ATP-induced reconfiguration of the micro-viscoelasticity of cardiac and skeletal myosin solutions

TL;DR

This study investigates how ATP influences the micro-mechanical properties of cardiac and skeletal myosin solutions, revealing significant changes in viscoelastic behavior that relate to muscle function and potential disease mechanisms.

Contribution

It demonstrates ATP-induced reconfiguration of myosin suspensions' micro-mechanics, highlighting differences between cardiac and skeletal muscle responses and their underlying biochemical factors.

Findings

Myosin suspensions become viscoelastic fluids with ATP addition.

Cardiac and skeletal myosin show different stress relaxation times and elastic moduli.

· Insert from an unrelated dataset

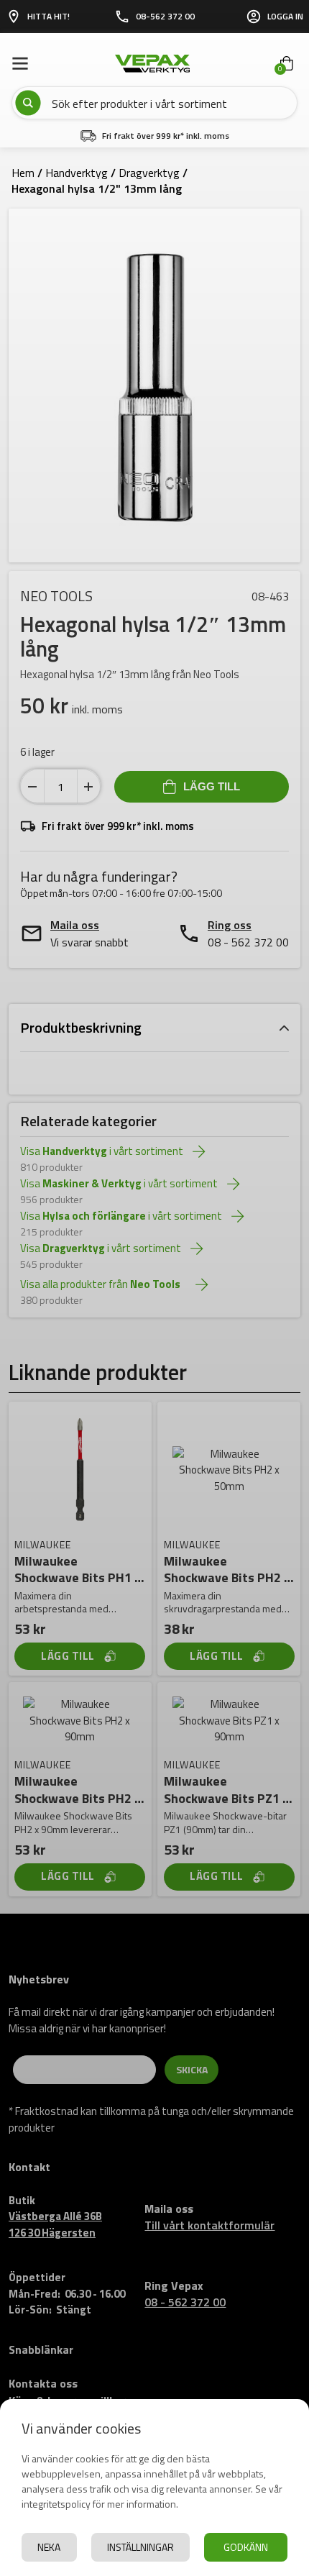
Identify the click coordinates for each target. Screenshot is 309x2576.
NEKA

Distinct cooperative behaviors of myosin heads influence mechanical responses.

Abstract

We study the high-frequency micro-mechanical response of suspensions composed by cardiac and skeletal muscle myosin by optical trapping interferometry. We observe that in low ionic strength solutions upon the addition of magnesium adenosine triphosphate (\ch{MgATP^2-}), myosin suspensions radically change their micro-mechanics properties, generating a viscoelastic fluid characterized by a complex modulus similar to a suspension of worm-like micelles. This transduction of energy, from chemical to mechanical, may be related to the relaxed states of myosin, which regulate muscle contractility and can be involved in the etiology of many myopathies. Within an analogous generic mechanical response, cardiac and skeletal myosin suspensions provide different stress relaxation times, elastic modulus values, and characteristic lengths. These discrepancies probably rely on the dissimilar physiological functions of cardiac and skeletal muscle, on the different MgATPase hydrolysis rates of cardiac and skeletal myosins, and on the observed distinct cooperative behavior of their myosin heads in the super-relaxed state. \textit{In vitro} studies like these allow to understand the foundations of muscle cells mechanics on the micro-scale, and may contribute to the engineering of biological materials whose micro-mechanics can be activated by energy regulators.